As vital as politics is in a free society, in order to be effective, political competition must be regulated by a free and responsible constituency. Such regulation can never be the government's business as much as it must be the people's business. Throughout the 1930s, FDR used to insist that: "The only sure bulwark of continuing liberty is a government strong enough to protect the interests of the people and a people strong enough and well enough informed to maintain its sovereign control over its government.”


Over the years, I've heard and read what a number of commentators believe to be at the root of our present cultural divisions. Some insist that it all began with our national conflict over the war in Vietnam. Others say the civil rights struggle sufficiently divided America into hard conservative and liberal camps. Still others say it was the Watergate scandal. Still others point at LBJ, Richard Nixon, Ronald Reagan, Bill Clinton or Barack Obama. I suggest a more fundamental cause for the severity of our unhappy political, emotional, racial and religious divide is the loss of a vital break on political recklessness.


In 1949, the Federal Communications Commission instituted "the fairness doctrine" that required the holders of broadcast licenses to present controversial issues in an honest, equitable and balanced fashion. This regulation was abolished in 1987 during the Reagan administration. Since then, public broadcasting has become a powerful tool for those who possess ample funds to use the public airwaves to promote their political agendas. Not only are many of the owners of large broadcasting entities wealthy, they have an agenda designed to maintain the prerogatives of the wealthy against the demands of middle and lower classes of society.
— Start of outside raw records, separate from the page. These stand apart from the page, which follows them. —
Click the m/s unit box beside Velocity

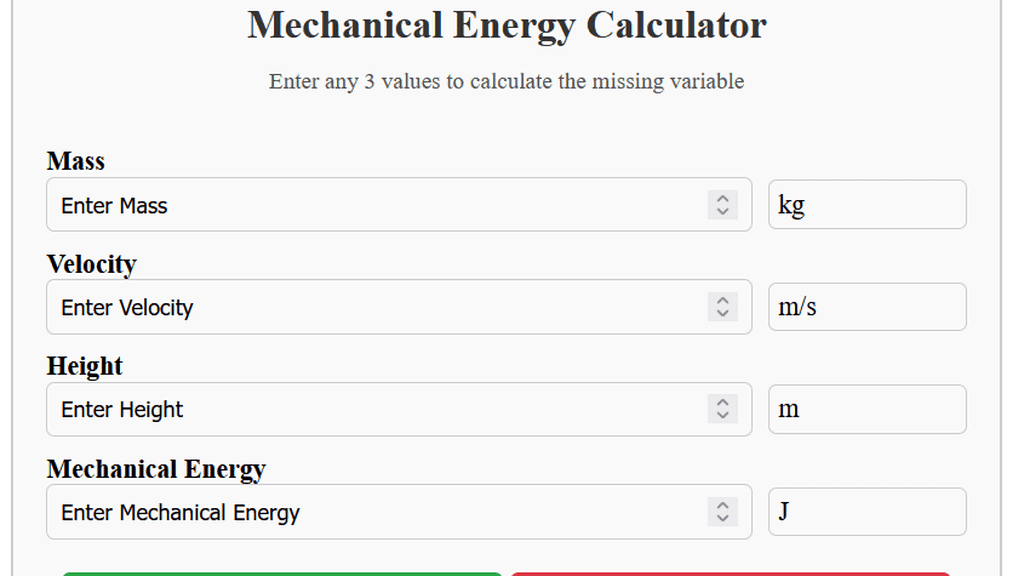pyautogui.click(x=866, y=307)
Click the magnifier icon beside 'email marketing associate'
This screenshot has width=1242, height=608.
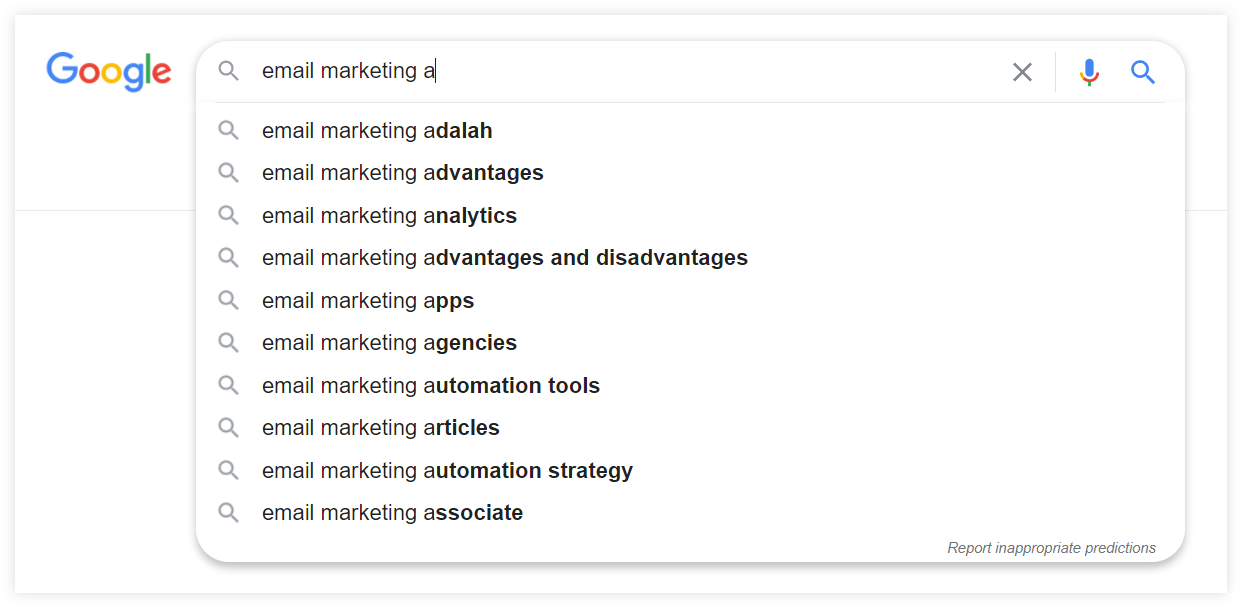tap(229, 513)
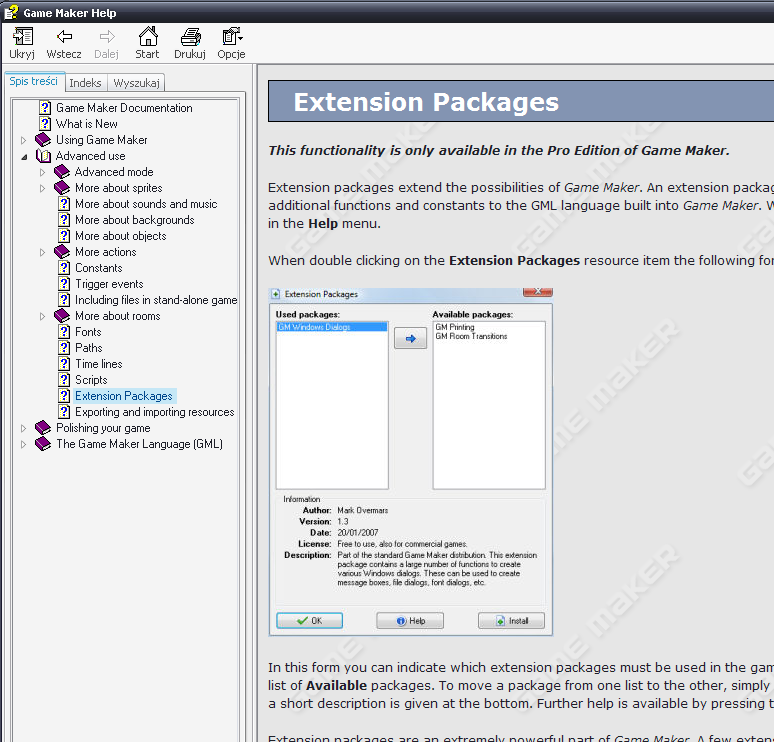Open Exporting and importing resources topic
Screen dimensions: 774x742
[154, 412]
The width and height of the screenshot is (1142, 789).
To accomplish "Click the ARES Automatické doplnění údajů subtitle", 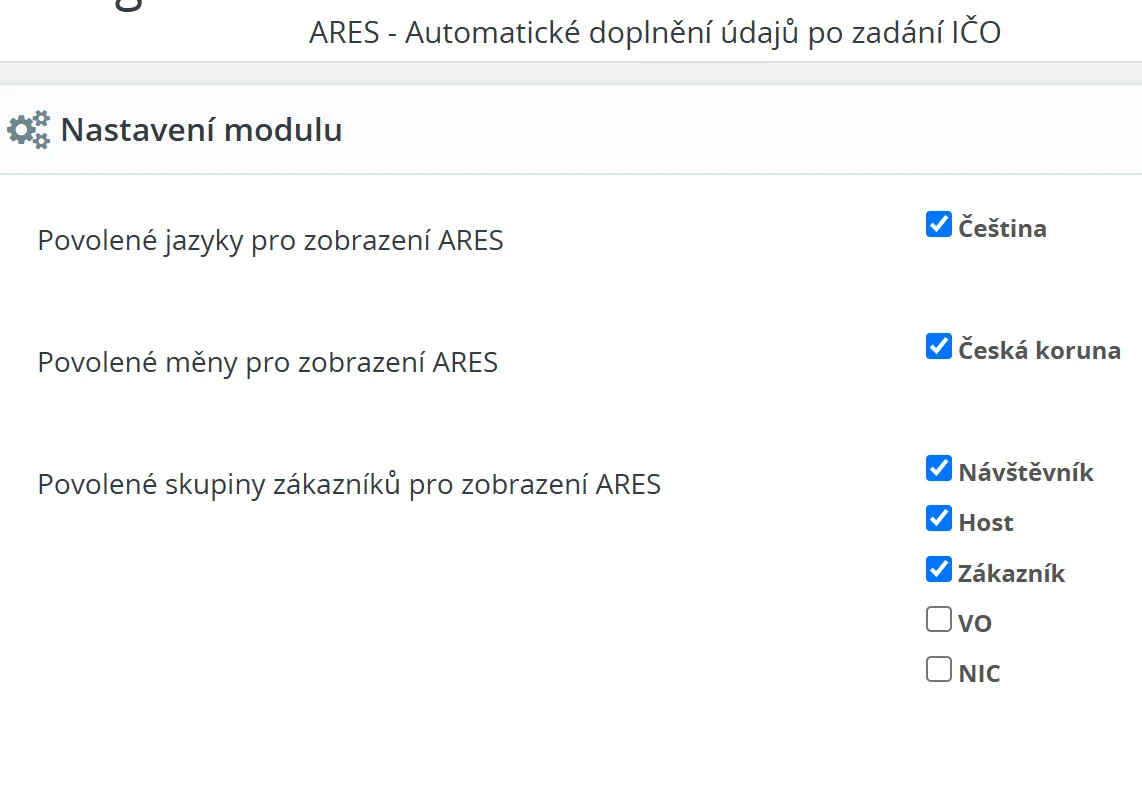I will click(x=655, y=33).
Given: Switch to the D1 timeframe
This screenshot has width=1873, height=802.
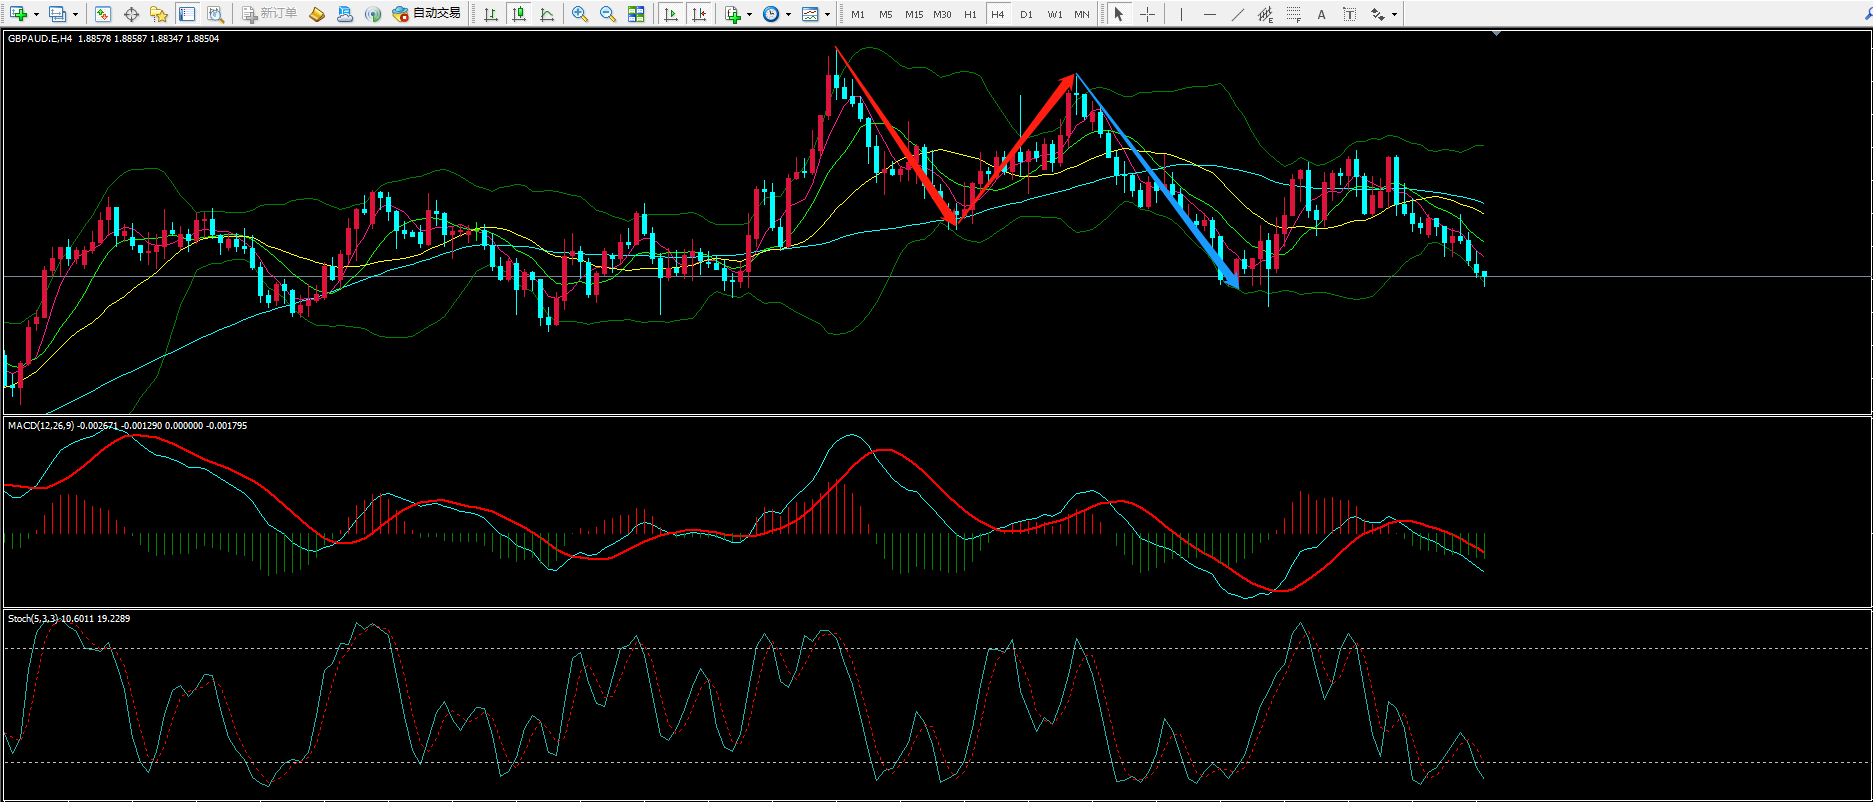Looking at the screenshot, I should click(1026, 14).
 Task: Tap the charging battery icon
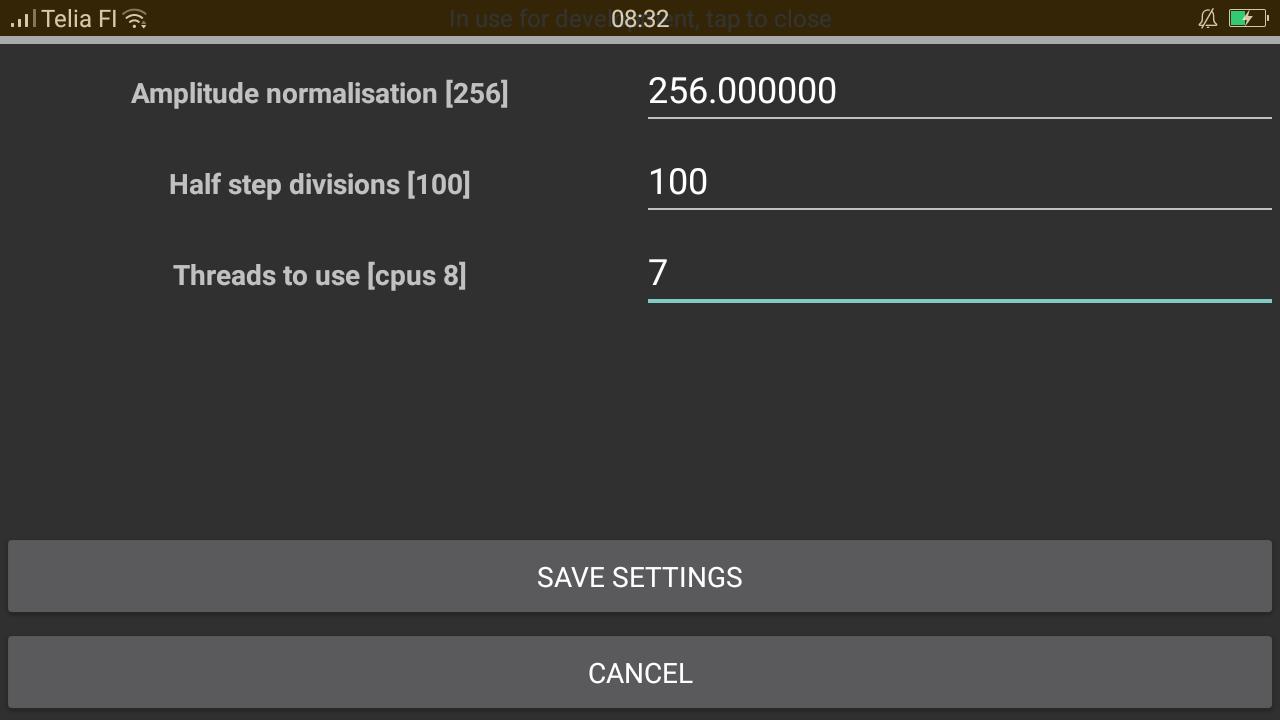click(x=1248, y=19)
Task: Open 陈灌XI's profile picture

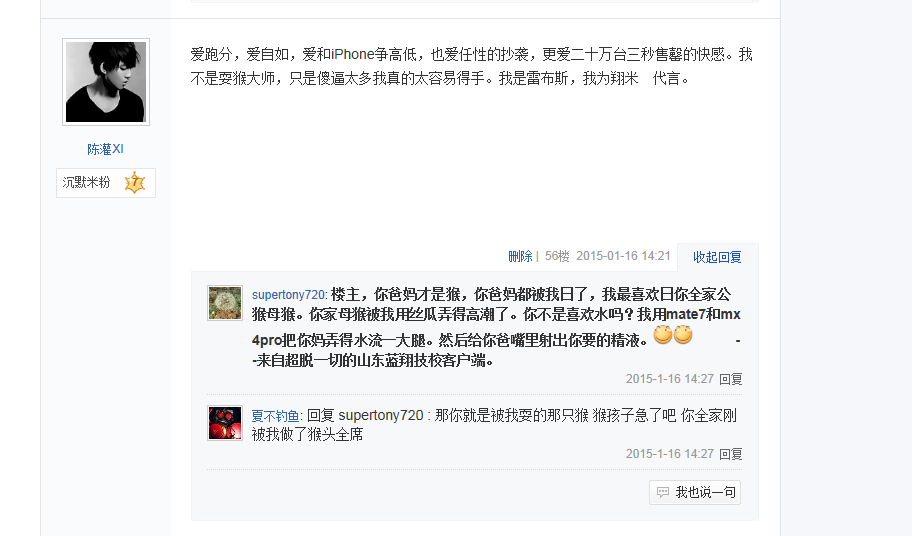Action: click(x=106, y=82)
I believe that the withdrawal of the fairness doctrine has gone a long way toward poisoning the political process here in the United States.


As I listened to Mr. Biden's announcements and responses to questions asked him by the media in attendance, what was refreshingly apparent was the calm noncontroversial way in which he responded. If Joe Biden lacks dynamism in his responses, there's still something analytically reflective and thoughtful about his approach to issues. Chalk it up to my degree of emotional weariness or naïveté if you must, but I've sensed way before the outset of the late presidential campaign, that a significant majority of our people are fed up with purely confrontational politics.


Poison politics eventually leads to despotism! It's as simple as that.